TASK ITEM:
Print the listing below in its entirety, character for character.

*** Opening DATA FOR THE TASK ***

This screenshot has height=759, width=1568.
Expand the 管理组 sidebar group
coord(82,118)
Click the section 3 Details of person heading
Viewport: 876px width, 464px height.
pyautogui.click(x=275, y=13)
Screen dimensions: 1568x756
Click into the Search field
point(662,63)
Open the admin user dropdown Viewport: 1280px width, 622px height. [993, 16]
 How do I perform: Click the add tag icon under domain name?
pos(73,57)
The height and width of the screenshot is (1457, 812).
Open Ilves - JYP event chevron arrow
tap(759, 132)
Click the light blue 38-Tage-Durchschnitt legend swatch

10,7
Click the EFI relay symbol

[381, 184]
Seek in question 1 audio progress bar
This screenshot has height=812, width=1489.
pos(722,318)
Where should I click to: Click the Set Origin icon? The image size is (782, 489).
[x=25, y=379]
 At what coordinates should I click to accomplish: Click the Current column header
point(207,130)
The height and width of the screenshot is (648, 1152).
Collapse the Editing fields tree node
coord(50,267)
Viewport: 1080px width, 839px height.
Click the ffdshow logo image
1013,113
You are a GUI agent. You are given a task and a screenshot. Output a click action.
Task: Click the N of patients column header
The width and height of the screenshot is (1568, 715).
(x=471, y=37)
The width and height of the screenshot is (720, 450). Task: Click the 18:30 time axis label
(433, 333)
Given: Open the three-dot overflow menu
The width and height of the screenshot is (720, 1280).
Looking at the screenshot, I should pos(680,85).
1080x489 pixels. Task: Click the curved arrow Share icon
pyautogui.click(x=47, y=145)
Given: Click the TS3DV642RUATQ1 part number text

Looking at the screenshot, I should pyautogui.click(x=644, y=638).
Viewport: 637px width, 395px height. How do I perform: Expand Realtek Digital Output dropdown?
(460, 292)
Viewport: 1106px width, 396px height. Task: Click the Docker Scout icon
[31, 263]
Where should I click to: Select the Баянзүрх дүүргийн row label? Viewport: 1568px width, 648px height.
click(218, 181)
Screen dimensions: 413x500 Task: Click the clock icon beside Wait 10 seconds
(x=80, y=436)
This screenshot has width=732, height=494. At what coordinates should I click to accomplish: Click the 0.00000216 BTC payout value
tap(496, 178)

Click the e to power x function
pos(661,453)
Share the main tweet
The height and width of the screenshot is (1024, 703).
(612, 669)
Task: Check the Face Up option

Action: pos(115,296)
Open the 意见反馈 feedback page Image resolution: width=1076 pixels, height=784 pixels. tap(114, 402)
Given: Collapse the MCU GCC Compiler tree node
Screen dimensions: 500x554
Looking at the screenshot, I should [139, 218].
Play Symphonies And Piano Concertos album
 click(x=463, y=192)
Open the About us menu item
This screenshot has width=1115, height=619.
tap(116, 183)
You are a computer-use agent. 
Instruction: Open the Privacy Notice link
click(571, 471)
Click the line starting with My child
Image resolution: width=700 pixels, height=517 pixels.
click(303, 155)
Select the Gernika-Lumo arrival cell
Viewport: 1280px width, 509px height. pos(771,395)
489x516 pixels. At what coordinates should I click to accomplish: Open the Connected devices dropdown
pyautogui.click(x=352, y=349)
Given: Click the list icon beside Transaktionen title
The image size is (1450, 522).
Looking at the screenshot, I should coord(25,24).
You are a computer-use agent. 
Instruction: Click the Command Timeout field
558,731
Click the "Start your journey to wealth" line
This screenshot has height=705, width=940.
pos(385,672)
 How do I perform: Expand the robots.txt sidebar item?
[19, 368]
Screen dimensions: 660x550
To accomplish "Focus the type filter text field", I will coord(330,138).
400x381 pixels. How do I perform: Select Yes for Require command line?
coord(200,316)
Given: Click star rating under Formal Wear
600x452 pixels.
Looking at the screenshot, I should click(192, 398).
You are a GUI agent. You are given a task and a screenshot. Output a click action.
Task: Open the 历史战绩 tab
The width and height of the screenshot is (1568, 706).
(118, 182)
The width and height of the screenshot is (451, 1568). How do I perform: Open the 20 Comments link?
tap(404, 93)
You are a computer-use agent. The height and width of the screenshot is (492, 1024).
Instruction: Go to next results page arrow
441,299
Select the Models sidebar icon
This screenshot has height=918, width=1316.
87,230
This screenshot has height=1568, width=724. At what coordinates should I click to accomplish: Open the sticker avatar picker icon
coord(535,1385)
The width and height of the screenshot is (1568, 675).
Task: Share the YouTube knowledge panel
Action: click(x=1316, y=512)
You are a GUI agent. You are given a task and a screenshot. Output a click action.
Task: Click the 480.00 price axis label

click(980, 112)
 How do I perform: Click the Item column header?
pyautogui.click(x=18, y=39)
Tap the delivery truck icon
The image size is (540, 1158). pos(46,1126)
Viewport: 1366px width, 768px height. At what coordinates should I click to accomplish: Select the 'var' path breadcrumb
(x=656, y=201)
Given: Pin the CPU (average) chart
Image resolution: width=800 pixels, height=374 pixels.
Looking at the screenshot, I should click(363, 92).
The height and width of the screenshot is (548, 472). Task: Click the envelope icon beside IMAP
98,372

*** Closing DATA FOR THE TASK ***

RESPONSE:
This screenshot has height=759, width=1568.
Expand the 管理组 sidebar group
coord(82,118)
Click the section 3 Details of person heading
Viewport: 876px width, 464px height.
pyautogui.click(x=275, y=13)
Screen dimensions: 1568x756
Click into the Search field
point(662,63)
Open the admin user dropdown Viewport: 1280px width, 622px height. [993, 16]
 How do I perform: Click the add tag icon under domain name?
pos(73,57)
The height and width of the screenshot is (1457, 812).
Open Ilves - JYP event chevron arrow
tap(759, 132)
Click the light blue 38-Tage-Durchschnitt legend swatch

10,7
Click the EFI relay symbol

[381, 184]
Seek in question 1 audio progress bar
This screenshot has height=812, width=1489.
pos(722,318)
Where should I click to: Click the Set Origin icon? The image size is (782, 489).
[x=25, y=379]
 At what coordinates should I click to accomplish: Click the Current column header
point(207,130)
The height and width of the screenshot is (648, 1152).
Collapse the Editing fields tree node
coord(50,267)
Viewport: 1080px width, 839px height.
Click the ffdshow logo image
1013,113
You are a GUI agent. You are given a task and a screenshot. Output a click action.
Task: Click the N of patients column header
The width and height of the screenshot is (1568, 715).
(x=471, y=37)
The width and height of the screenshot is (720, 450). Task: Click the 18:30 time axis label
(433, 333)
Given: Open the three-dot overflow menu
The width and height of the screenshot is (720, 1280).
Looking at the screenshot, I should pos(680,85).
1080x489 pixels. Task: Click the curved arrow Share icon
pyautogui.click(x=47, y=145)
Given: Click the TS3DV642RUATQ1 part number text

Looking at the screenshot, I should pyautogui.click(x=644, y=638).
Viewport: 637px width, 395px height. How do I perform: Expand Realtek Digital Output dropdown?
(460, 292)
Viewport: 1106px width, 396px height. Task: Click the Docker Scout icon
[31, 263]
Where should I click to: Select the Баянзүрх дүүргийн row label? Viewport: 1568px width, 648px height.
click(218, 181)
Screen dimensions: 413x500 Task: Click the clock icon beside Wait 10 seconds
(x=80, y=436)
This screenshot has width=732, height=494. At what coordinates should I click to accomplish: Click the 0.00000216 BTC payout value
tap(496, 178)

Click the e to power x function
pos(661,453)
Share the main tweet
The height and width of the screenshot is (1024, 703).
(612, 669)
Task: Check the Face Up option

Action: pos(115,296)
Open the 意见反馈 feedback page Image resolution: width=1076 pixels, height=784 pixels. tap(114, 402)
Given: Collapse the MCU GCC Compiler tree node
Screen dimensions: 500x554
Looking at the screenshot, I should [139, 218].
Play Symphonies And Piano Concertos album
 click(x=463, y=192)
Open the About us menu item
This screenshot has width=1115, height=619.
tap(116, 183)
You are a computer-use agent. 
Instruction: Open the Privacy Notice link
click(571, 471)
Click the line starting with My child
Image resolution: width=700 pixels, height=517 pixels.
click(303, 155)
Select the Gernika-Lumo arrival cell
Viewport: 1280px width, 509px height. pos(771,395)
489x516 pixels. At what coordinates should I click to accomplish: Open the Connected devices dropdown
pyautogui.click(x=352, y=349)
Given: Click the list icon beside Transaktionen title
The image size is (1450, 522).
Looking at the screenshot, I should coord(25,24).
You are a computer-use agent. 
Instruction: Click the Command Timeout field
558,731
Click the "Start your journey to wealth" line
This screenshot has height=705, width=940.
pos(385,672)
 How do I perform: Expand the robots.txt sidebar item?
[19, 368]
Screen dimensions: 660x550
To accomplish "Focus the type filter text field", I will coord(330,138).
400x381 pixels. How do I perform: Select Yes for Require command line?
coord(200,316)
Given: Click star rating under Formal Wear
600x452 pixels.
Looking at the screenshot, I should click(192, 398).
You are a GUI agent. You are given a task and a screenshot. Output a click action.
Task: Open the 历史战绩 tab
The width and height of the screenshot is (1568, 706).
(118, 182)
The width and height of the screenshot is (451, 1568). How do I perform: Open the 20 Comments link?
tap(404, 93)
You are a computer-use agent. The height and width of the screenshot is (492, 1024).
Instruction: Go to next results page arrow
441,299
Select the Models sidebar icon
This screenshot has height=918, width=1316.
87,230
This screenshot has height=1568, width=724. At what coordinates should I click to accomplish: Open the sticker avatar picker icon
coord(535,1385)
The width and height of the screenshot is (1568, 675).
Task: Share the YouTube knowledge panel
Action: click(x=1316, y=512)
You are a GUI agent. You are given a task and a screenshot. Output a click action.
Task: Click the 480.00 price axis label

click(980, 112)
 How do I perform: Click the Item column header?
pyautogui.click(x=18, y=39)
Tap the delivery truck icon
The image size is (540, 1158). pos(46,1126)
Viewport: 1366px width, 768px height. At what coordinates should I click to accomplish: Select the 'var' path breadcrumb
(x=656, y=201)
Given: Pin the CPU (average) chart
Image resolution: width=800 pixels, height=374 pixels.
Looking at the screenshot, I should click(363, 92).
The height and width of the screenshot is (548, 472). Task: Click the envelope icon beside IMAP
98,372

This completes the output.